» **DIRECTIONS FOR THIS TASK**:
Convert these entries into a Markdown table with a column named Row for the row number and a column named Line for the line's text. Omit blank lines.

[Entries for locating words and elements]
....................

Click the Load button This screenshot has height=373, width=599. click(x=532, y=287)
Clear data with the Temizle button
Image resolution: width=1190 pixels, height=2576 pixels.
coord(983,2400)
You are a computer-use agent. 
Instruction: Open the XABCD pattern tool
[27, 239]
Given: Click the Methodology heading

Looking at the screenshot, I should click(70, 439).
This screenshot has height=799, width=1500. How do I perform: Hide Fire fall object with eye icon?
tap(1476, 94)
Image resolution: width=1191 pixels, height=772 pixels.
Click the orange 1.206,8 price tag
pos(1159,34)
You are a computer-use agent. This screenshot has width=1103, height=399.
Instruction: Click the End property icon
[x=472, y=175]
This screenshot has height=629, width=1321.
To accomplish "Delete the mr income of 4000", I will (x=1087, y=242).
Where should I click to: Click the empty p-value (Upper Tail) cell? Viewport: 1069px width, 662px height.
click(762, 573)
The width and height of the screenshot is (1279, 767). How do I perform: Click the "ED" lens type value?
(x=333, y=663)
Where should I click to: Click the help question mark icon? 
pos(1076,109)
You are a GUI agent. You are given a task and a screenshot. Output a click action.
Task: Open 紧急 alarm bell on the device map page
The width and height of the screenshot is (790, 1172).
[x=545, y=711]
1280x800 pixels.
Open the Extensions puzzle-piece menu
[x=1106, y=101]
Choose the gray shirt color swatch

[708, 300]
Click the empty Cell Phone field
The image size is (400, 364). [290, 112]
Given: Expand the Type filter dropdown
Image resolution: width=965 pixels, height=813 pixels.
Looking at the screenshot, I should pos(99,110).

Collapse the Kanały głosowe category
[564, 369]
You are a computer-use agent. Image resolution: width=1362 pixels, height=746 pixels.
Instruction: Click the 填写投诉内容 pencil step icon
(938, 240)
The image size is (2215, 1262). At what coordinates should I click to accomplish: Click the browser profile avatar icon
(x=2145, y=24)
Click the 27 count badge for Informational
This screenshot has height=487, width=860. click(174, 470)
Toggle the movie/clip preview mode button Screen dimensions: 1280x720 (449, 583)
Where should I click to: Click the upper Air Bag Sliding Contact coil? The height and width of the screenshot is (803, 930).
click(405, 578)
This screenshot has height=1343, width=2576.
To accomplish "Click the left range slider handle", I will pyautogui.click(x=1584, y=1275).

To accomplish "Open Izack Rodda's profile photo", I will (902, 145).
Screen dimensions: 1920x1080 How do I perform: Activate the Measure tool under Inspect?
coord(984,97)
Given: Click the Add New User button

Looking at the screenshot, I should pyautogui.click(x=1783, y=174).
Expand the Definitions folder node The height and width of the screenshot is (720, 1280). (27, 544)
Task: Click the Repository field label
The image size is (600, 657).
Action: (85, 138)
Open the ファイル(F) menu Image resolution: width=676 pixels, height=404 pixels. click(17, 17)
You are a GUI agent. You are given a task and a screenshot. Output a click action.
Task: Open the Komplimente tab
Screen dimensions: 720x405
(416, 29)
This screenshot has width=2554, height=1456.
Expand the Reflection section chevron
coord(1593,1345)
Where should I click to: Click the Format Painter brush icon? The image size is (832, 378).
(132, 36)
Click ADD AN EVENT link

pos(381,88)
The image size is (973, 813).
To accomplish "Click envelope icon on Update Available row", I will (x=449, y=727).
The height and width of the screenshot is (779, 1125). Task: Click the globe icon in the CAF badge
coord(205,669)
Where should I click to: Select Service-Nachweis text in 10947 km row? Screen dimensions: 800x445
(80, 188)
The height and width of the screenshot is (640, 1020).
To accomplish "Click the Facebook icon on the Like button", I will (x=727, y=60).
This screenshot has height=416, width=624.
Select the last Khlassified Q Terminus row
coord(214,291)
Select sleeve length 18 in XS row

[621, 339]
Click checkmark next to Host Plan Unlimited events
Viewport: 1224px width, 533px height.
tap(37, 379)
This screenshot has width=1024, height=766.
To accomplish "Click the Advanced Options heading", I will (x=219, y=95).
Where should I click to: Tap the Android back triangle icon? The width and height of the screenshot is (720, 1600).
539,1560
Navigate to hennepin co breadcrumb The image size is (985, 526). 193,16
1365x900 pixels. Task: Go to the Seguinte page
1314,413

....................

» **THE OUTPUT**:
| Row | Line |
|---|---|
| 1 | Click the Load button This screenshot has height=373, width=599. click(x=532, y=287) |
| 2 | Clear data with the Temizle button |
| 3 | Image resolution: width=1190 pixels, height=2576 pixels. |
| 4 | coord(983,2400) |
| 5 | You are a computer-use agent.  |
| 6 | Instruction: Open the XABCD pattern tool |
| 7 | [27, 239] |
| 8 | Given: Click the Methodology heading |
| 9 | Looking at the screenshot, I should click(70, 439). |
| 10 | This screenshot has height=799, width=1500. How do I perform: Hide Fire fall object with eye icon? |
| 11 | tap(1476, 94) |
| 12 | Image resolution: width=1191 pixels, height=772 pixels. |
| 13 | Click the orange 1.206,8 price tag |
| 14 | pos(1159,34) |
| 15 | You are a computer-use agent. This screenshot has width=1103, height=399. |
| 16 | Instruction: Click the End property icon |
| 17 | [x=472, y=175] |
| 18 | This screenshot has height=629, width=1321. |
| 19 | To accomplish "Delete the mr income of 4000", I will (x=1087, y=242). |
| 20 | Where should I click to: Click the empty p-value (Upper Tail) cell? Viewport: 1069px width, 662px height. |
| 21 | click(762, 573) |
| 22 | The width and height of the screenshot is (1279, 767). How do I perform: Click the "ED" lens type value? |
| 23 | (x=333, y=663) |
| 24 | Where should I click to: Click the help question mark icon?  |
| 25 | pos(1076,109) |
| 26 | You are a GUI agent. You are given a task and a screenshot. Output a click action. |
| 27 | Task: Open 紧急 alarm bell on the device map page |
| 28 | The width and height of the screenshot is (790, 1172). |
| 29 | [x=545, y=711] |
| 30 | 1280x800 pixels. |
| 31 | Open the Extensions puzzle-piece menu |
| 32 | [x=1106, y=101] |
| 33 | Choose the gray shirt color swatch |
| 34 | [708, 300] |
| 35 | Click the empty Cell Phone field |
| 36 | The image size is (400, 364). [290, 112] |
| 37 | Given: Expand the Type filter dropdown |
| 38 | Image resolution: width=965 pixels, height=813 pixels. |
| 39 | Looking at the screenshot, I should pos(99,110). |
| 40 | Collapse the Kanały głosowe category |
| 41 | [564, 369] |
| 42 | You are a computer-use agent. Image resolution: width=1362 pixels, height=746 pixels. |
| 43 | Instruction: Click the 填写投诉内容 pencil step icon |
| 44 | (938, 240) |
| 45 | The image size is (2215, 1262). At what coordinates should I click to accomplish: Click the browser profile avatar icon |
| 46 | (x=2145, y=24) |
| 47 | Click the 27 count badge for Informational |
| 48 | This screenshot has height=487, width=860. click(174, 470) |
| 49 | Toggle the movie/clip preview mode button Screen dimensions: 1280x720 (449, 583) |
| 50 | Where should I click to: Click the upper Air Bag Sliding Contact coil? The height and width of the screenshot is (803, 930). |
| 51 | click(405, 578) |
| 52 | This screenshot has height=1343, width=2576. |
| 53 | To accomplish "Click the left range slider handle", I will pyautogui.click(x=1584, y=1275). |
| 54 | To accomplish "Open Izack Rodda's profile photo", I will (902, 145). |
| 55 | Screen dimensions: 1920x1080 How do I perform: Activate the Measure tool under Inspect? |
| 56 | coord(984,97) |
| 57 | Given: Click the Add New User button |
| 58 | Looking at the screenshot, I should pyautogui.click(x=1783, y=174). |
| 59 | Expand the Definitions folder node The height and width of the screenshot is (720, 1280). (27, 544) |
| 60 | Task: Click the Repository field label |
| 61 | The image size is (600, 657). |
| 62 | Action: (85, 138) |
| 63 | Open the ファイル(F) menu Image resolution: width=676 pixels, height=404 pixels. click(17, 17) |
| 64 | You are a GUI agent. You are given a task and a screenshot. Output a click action. |
| 65 | Task: Open the Komplimente tab |
| 66 | Screen dimensions: 720x405 |
| 67 | (416, 29) |
| 68 | This screenshot has width=2554, height=1456. |
| 69 | Expand the Reflection section chevron |
| 70 | coord(1593,1345) |
| 71 | Where should I click to: Click the Format Painter brush icon? The image size is (832, 378). |
| 72 | (132, 36) |
| 73 | Click ADD AN EVENT link |
| 74 | pos(381,88) |
| 75 | The image size is (973, 813). |
| 76 | To accomplish "Click envelope icon on Update Available row", I will (x=449, y=727). |
| 77 | The height and width of the screenshot is (779, 1125). Task: Click the globe icon in the CAF badge |
| 78 | coord(205,669) |
| 79 | Where should I click to: Select Service-Nachweis text in 10947 km row? Screen dimensions: 800x445 |
| 80 | (80, 188) |
| 81 | The height and width of the screenshot is (640, 1020). |
| 82 | To accomplish "Click the Facebook icon on the Like button", I will (x=727, y=60). |
| 83 | This screenshot has height=416, width=624. |
| 84 | Select the last Khlassified Q Terminus row |
| 85 | coord(214,291) |
| 86 | Select sleeve length 18 in XS row |
| 87 | [621, 339] |
| 88 | Click checkmark next to Host Plan Unlimited events |
| 89 | Viewport: 1224px width, 533px height. |
| 90 | tap(37, 379) |
| 91 | This screenshot has width=1024, height=766. |
| 92 | To accomplish "Click the Advanced Options heading", I will (x=219, y=95). |
| 93 | Where should I click to: Tap the Android back triangle icon? The width and height of the screenshot is (720, 1600). |
| 94 | 539,1560 |
| 95 | Navigate to hennepin co breadcrumb The image size is (985, 526). 193,16 |
| 96 | 1365x900 pixels. Task: Go to the Seguinte page |
| 97 | 1314,413 |